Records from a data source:
::::::

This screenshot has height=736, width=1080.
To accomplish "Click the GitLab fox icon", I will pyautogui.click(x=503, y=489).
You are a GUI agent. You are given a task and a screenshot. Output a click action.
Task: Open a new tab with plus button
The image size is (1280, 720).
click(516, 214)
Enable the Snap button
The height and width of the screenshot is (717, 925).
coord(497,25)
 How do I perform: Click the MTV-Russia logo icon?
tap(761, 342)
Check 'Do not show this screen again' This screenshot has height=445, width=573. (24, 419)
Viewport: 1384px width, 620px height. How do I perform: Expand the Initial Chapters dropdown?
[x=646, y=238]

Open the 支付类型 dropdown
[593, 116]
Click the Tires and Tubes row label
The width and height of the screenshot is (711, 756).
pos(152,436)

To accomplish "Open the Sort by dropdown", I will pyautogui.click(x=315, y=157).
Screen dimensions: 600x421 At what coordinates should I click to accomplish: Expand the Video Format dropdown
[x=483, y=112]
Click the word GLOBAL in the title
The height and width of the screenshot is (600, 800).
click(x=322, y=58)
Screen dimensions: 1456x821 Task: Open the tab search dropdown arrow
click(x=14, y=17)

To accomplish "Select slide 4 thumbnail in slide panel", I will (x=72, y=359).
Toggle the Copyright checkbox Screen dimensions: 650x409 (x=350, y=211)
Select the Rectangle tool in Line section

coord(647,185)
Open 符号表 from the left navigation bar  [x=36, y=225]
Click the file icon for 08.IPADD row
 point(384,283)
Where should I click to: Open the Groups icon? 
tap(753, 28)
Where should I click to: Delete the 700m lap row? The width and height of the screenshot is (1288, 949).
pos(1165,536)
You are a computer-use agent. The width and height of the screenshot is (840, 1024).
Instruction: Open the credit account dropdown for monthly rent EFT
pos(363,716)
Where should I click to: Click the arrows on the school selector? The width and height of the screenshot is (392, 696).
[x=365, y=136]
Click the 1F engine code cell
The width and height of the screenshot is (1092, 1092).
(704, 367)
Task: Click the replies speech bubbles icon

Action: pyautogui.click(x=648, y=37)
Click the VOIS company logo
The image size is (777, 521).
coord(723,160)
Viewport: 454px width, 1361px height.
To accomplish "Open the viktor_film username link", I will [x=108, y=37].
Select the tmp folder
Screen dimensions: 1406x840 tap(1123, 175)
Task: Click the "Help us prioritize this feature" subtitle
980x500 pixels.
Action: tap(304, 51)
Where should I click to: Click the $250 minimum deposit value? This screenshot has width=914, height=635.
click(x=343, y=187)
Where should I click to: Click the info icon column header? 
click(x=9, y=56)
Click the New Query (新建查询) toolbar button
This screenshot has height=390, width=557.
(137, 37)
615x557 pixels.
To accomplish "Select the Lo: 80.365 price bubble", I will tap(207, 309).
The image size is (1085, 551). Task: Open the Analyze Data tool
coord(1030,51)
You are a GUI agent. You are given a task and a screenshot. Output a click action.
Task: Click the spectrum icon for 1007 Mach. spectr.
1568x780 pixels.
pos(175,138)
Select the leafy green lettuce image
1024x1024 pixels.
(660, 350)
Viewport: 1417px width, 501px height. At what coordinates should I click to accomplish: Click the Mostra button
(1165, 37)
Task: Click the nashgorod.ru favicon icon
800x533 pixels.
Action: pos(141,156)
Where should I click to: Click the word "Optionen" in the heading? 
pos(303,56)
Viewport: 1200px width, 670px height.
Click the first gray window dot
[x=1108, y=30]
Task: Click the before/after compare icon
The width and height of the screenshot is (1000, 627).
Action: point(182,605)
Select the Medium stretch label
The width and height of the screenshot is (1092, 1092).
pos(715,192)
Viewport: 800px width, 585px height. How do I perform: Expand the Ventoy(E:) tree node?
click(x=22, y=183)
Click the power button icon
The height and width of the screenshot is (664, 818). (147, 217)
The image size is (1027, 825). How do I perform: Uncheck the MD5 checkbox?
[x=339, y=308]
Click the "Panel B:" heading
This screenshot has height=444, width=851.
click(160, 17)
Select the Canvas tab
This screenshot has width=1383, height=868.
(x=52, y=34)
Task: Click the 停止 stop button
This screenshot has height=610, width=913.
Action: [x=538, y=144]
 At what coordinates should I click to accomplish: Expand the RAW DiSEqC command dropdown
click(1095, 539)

::::::

INSTRUCTIONS FOR THE TASK:
An exact copy of every entry is the expected result.

RESPONSE FOR THIS EXERCISE:
This screenshot has height=736, width=1080.
To accomplish "Click the GitLab fox icon", I will pyautogui.click(x=503, y=489).
You are a GUI agent. You are given a task and a screenshot. Output a click action.
Task: Open a new tab with plus button
The image size is (1280, 720).
click(516, 214)
Enable the Snap button
The height and width of the screenshot is (717, 925).
coord(497,25)
 How do I perform: Click the MTV-Russia logo icon?
tap(761, 342)
Check 'Do not show this screen again' This screenshot has height=445, width=573. (24, 419)
Viewport: 1384px width, 620px height. How do I perform: Expand the Initial Chapters dropdown?
[x=646, y=238]

Open the 支付类型 dropdown
[593, 116]
Click the Tires and Tubes row label
The width and height of the screenshot is (711, 756).
pos(152,436)

To accomplish "Open the Sort by dropdown", I will pyautogui.click(x=315, y=157).
Screen dimensions: 600x421 At what coordinates should I click to accomplish: Expand the Video Format dropdown
[x=483, y=112]
Click the word GLOBAL in the title
The height and width of the screenshot is (600, 800).
click(x=322, y=58)
Screen dimensions: 1456x821 Task: Open the tab search dropdown arrow
click(x=14, y=17)

To accomplish "Select slide 4 thumbnail in slide panel", I will (x=72, y=359).
Toggle the Copyright checkbox Screen dimensions: 650x409 (x=350, y=211)
Select the Rectangle tool in Line section

coord(647,185)
Open 符号表 from the left navigation bar  [x=36, y=225]
Click the file icon for 08.IPADD row
 point(384,283)
Where should I click to: Open the Groups icon? 
tap(753, 28)
Where should I click to: Delete the 700m lap row? The width and height of the screenshot is (1288, 949).
pos(1165,536)
You are a computer-use agent. The width and height of the screenshot is (840, 1024).
Instruction: Open the credit account dropdown for monthly rent EFT
pos(363,716)
Where should I click to: Click the arrows on the school selector? The width and height of the screenshot is (392, 696).
[x=365, y=136]
Click the 1F engine code cell
The width and height of the screenshot is (1092, 1092).
(704, 367)
Task: Click the replies speech bubbles icon

Action: pyautogui.click(x=648, y=37)
Click the VOIS company logo
The image size is (777, 521).
coord(723,160)
Viewport: 454px width, 1361px height.
To accomplish "Open the viktor_film username link", I will [x=108, y=37].
Select the tmp folder
Screen dimensions: 1406x840 tap(1123, 175)
Task: Click the "Help us prioritize this feature" subtitle
980x500 pixels.
Action: tap(304, 51)
Where should I click to: Click the $250 minimum deposit value? This screenshot has width=914, height=635.
click(x=343, y=187)
Where should I click to: Click the info icon column header? 
click(x=9, y=56)
Click the New Query (新建查询) toolbar button
This screenshot has height=390, width=557.
(137, 37)
615x557 pixels.
To accomplish "Select the Lo: 80.365 price bubble", I will tap(207, 309).
The image size is (1085, 551). Task: Open the Analyze Data tool
coord(1030,51)
You are a GUI agent. You are given a task and a screenshot. Output a click action.
Task: Click the spectrum icon for 1007 Mach. spectr.
1568x780 pixels.
pos(175,138)
Select the leafy green lettuce image
1024x1024 pixels.
(660, 350)
Viewport: 1417px width, 501px height. At what coordinates should I click to accomplish: Click the Mostra button
(1165, 37)
Task: Click the nashgorod.ru favicon icon
800x533 pixels.
Action: pos(141,156)
Where should I click to: Click the word "Optionen" in the heading? 
pos(303,56)
Viewport: 1200px width, 670px height.
Click the first gray window dot
[x=1108, y=30]
Task: Click the before/after compare icon
The width and height of the screenshot is (1000, 627).
Action: point(182,605)
Select the Medium stretch label
The width and height of the screenshot is (1092, 1092).
pos(715,192)
Viewport: 800px width, 585px height. How do I perform: Expand the Ventoy(E:) tree node?
click(x=22, y=183)
Click the power button icon
The height and width of the screenshot is (664, 818). (147, 217)
The image size is (1027, 825). How do I perform: Uncheck the MD5 checkbox?
[x=339, y=308]
Click the "Panel B:" heading
This screenshot has height=444, width=851.
click(160, 17)
Select the Canvas tab
This screenshot has width=1383, height=868.
(x=52, y=34)
Task: Click the 停止 stop button
This screenshot has height=610, width=913.
Action: [x=538, y=144]
 At what coordinates should I click to accomplish: Expand the RAW DiSEqC command dropdown
click(1095, 539)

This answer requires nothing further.